Tabassum uses optimization and learning-based algorithms when trying to solve energy challenges like these. A Ph.D. student in computer science, she is also a research trainee in the National Science Foundation-sponsored UrbComp graduate certificate program, which is administered through DAC.
Critical infrastructure systems such as power, transportation, communication, and healthcare are crucial for sustaining day-to-day commodity flows vital to national security, economic stability, and public safety, said Tabassum. Failure of even a small part of such systems — caused by any natural or human-made disaster — can trigger widespread cascading failures impacting many other interdependent modules and disrupt the functionality of the entire system.
“It is challenging to understand and analyze large scale data gathered from these systems in terms of graph networks and time-series sensor technologies since they are unstructured and highly dynamic,” said Tabassum. “But extracting information like anomalies, similar patterns, and actionable insights from critical infrastructure systems can help domain experts assess, in a comprehensive manner, the complex interdependencies and failure dynamics over these systems and can also facilitate faster and less expensive decision-making,” said Tabassum.
Last summer Tabassum was a research intern at the Oak Ridge National Laboratory in Oak Ridge, Tennessee, where she applied her data mining and visualization skills in a U.S. Department of Energy (DOE) project on Smart Neighborhood.

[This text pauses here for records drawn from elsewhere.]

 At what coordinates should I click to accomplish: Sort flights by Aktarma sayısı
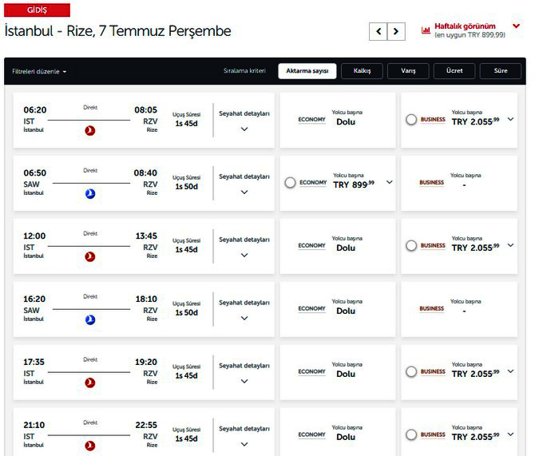pyautogui.click(x=307, y=71)
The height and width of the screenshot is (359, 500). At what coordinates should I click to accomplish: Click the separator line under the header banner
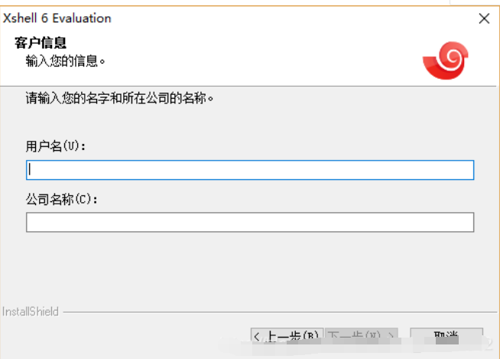pyautogui.click(x=250, y=86)
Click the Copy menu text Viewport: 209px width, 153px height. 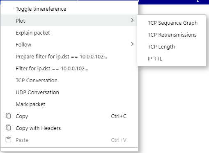coord(22,116)
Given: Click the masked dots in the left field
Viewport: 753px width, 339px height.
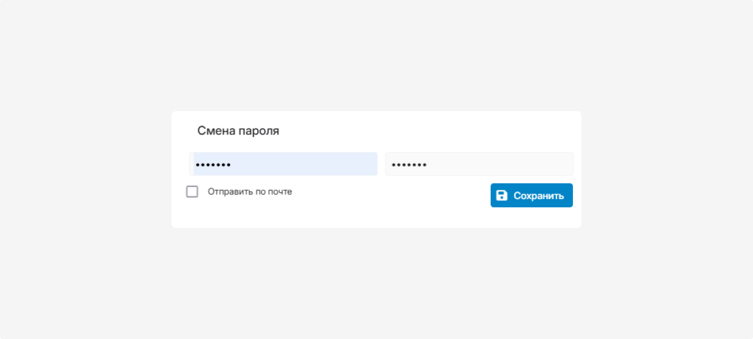Looking at the screenshot, I should pyautogui.click(x=213, y=165).
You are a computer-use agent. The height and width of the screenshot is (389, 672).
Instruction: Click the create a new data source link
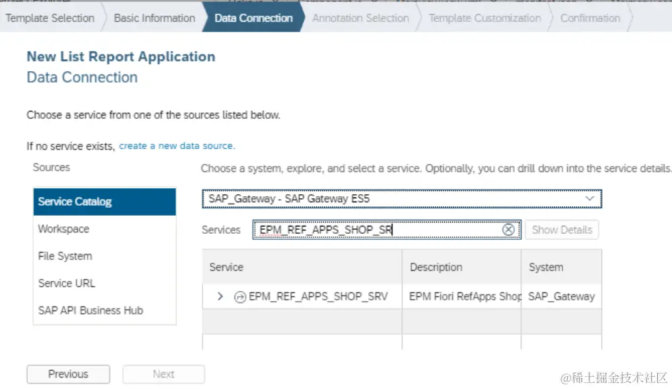[x=177, y=146]
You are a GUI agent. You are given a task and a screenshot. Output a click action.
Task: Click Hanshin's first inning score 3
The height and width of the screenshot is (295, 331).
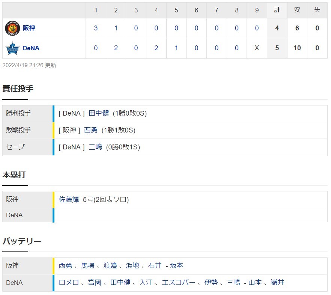96,28
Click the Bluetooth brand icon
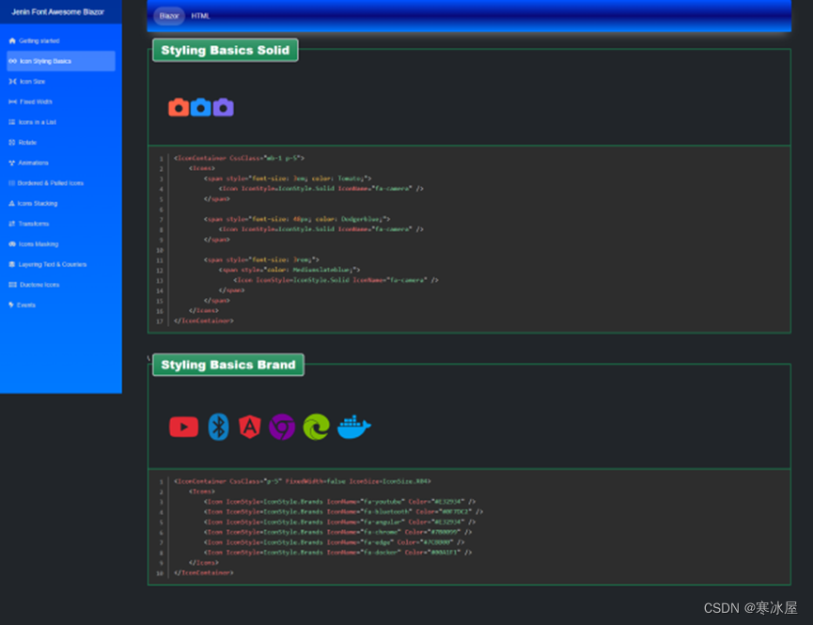This screenshot has height=625, width=813. (x=216, y=427)
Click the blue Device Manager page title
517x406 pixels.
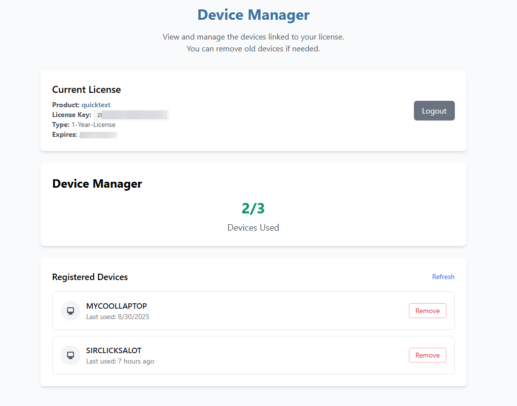253,15
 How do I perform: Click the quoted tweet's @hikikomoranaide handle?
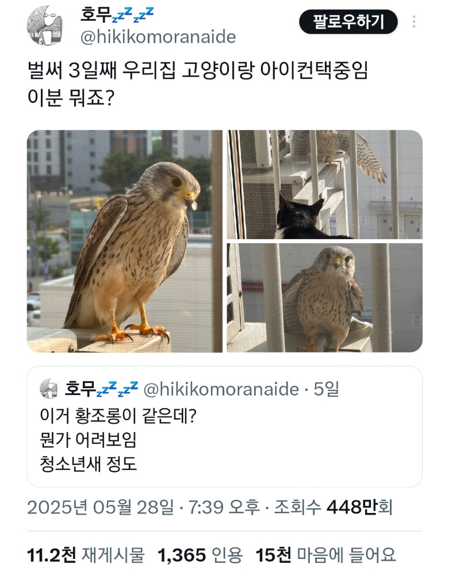point(221,389)
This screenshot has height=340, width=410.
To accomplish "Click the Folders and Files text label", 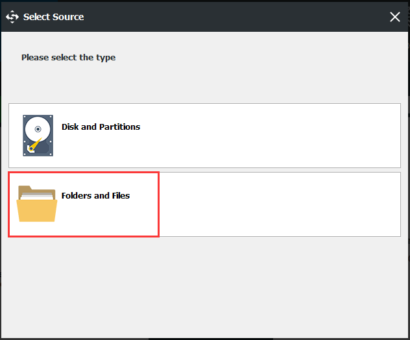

This study was accepted at the ACM International Workshop On Urban Building Energy Sensing in New York last month.
Previously, she collaborated with the Oak Ridge National Laboratory, DAC alumnus Liangzhe Chen, and her advisor B. Aditya Prakash on ‘“Urban-Net: A System to Understand and Analyze Critical emergency management.” Tabassum presented this paper in the Project Showcase at ACM SIGKDD’19, in Anchorage, Alaska, in August.
Another of their papers, “Data Mining Critical Infrastucture Systems: Models and Tools,” was published in the December 2018 issue of the IEEE Intelligent Informatics Bulletin.
With a bachelor’s degree in computer science and engineering from the Bangladesh University of Engineering and Technology, Tabassum was attracted to DAC because of the potential and interesting research in data mining and applied machine learning it offered.
“I found my advisor’s work exceptionally intriguing and very much suited to my research interest,” she said. “And once I joined DAC I found a strong collaboration of research and extremely friendly and cooperative graduate students.”
When Prakash relocated to DAC’s Arlington location in the fall, Tabassum also moved from Blacksburg.
She is on track to graduate in December 2021 and is aiming for a position as an industry researcher or an academic post-doctoral researcher.